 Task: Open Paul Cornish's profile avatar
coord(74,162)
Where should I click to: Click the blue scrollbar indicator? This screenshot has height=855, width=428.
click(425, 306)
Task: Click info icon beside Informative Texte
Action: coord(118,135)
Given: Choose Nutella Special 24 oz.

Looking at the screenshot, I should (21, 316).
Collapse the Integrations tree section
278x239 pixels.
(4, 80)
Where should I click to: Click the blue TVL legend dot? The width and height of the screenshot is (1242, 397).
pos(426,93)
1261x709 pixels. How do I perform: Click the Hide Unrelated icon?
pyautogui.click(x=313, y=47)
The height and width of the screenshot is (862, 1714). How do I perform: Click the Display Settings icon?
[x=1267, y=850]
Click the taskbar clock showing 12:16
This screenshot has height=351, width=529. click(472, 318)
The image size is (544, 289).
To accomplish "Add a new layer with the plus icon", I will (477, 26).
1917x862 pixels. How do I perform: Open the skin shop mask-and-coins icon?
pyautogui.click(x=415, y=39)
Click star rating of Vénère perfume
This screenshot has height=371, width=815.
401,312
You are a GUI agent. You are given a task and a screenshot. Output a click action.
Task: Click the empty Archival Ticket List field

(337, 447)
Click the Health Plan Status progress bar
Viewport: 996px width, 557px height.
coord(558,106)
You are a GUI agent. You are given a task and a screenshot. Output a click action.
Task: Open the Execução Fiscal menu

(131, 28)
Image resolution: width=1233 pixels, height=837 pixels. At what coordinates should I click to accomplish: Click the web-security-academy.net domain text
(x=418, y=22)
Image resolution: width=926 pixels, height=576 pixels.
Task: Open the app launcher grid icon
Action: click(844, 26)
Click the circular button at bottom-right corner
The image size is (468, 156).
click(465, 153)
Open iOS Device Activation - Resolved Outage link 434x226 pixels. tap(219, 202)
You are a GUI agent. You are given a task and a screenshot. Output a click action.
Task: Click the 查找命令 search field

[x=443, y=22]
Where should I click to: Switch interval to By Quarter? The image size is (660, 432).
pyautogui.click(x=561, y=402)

Written task:
Copy the listing above word for word, keeping every line in its original order.

Worked answer:
 Task: Open Paul Cornish's profile avatar
coord(74,162)
Where should I click to: Click the blue scrollbar indicator? This screenshot has height=855, width=428.
click(425, 306)
Task: Click info icon beside Informative Texte
Action: coord(118,135)
Given: Choose Nutella Special 24 oz.

Looking at the screenshot, I should (21, 316).
Collapse the Integrations tree section
278x239 pixels.
(4, 80)
Where should I click to: Click the blue TVL legend dot? The width and height of the screenshot is (1242, 397).
pos(426,93)
1261x709 pixels. How do I perform: Click the Hide Unrelated icon?
pyautogui.click(x=313, y=47)
The height and width of the screenshot is (862, 1714). How do I perform: Click the Display Settings icon?
[x=1267, y=850]
Click the taskbar clock showing 12:16
This screenshot has height=351, width=529. click(472, 318)
The image size is (544, 289).
To accomplish "Add a new layer with the plus icon", I will (477, 26).
1917x862 pixels. How do I perform: Open the skin shop mask-and-coins icon?
pyautogui.click(x=415, y=39)
Click star rating of Vénère perfume
This screenshot has height=371, width=815.
401,312
You are a GUI agent. You are given a task and a screenshot. Output a click action.
Task: Click the empty Archival Ticket List field

(337, 447)
Click the Health Plan Status progress bar
Viewport: 996px width, 557px height.
coord(558,106)
You are a GUI agent. You are given a task and a screenshot. Output a click action.
Task: Open the Execução Fiscal menu

(131, 28)
Image resolution: width=1233 pixels, height=837 pixels. At what coordinates should I click to accomplish: Click the web-security-academy.net domain text
(x=418, y=22)
Image resolution: width=926 pixels, height=576 pixels.
Task: Open the app launcher grid icon
Action: click(844, 26)
Click the circular button at bottom-right corner
The image size is (468, 156).
click(465, 153)
Open iOS Device Activation - Resolved Outage link 434x226 pixels. tap(219, 202)
You are a GUI agent. You are given a task and a screenshot. Output a click action.
Task: Click the 查找命令 search field

[x=443, y=22]
Where should I click to: Switch interval to By Quarter? The image size is (660, 432).
pyautogui.click(x=561, y=402)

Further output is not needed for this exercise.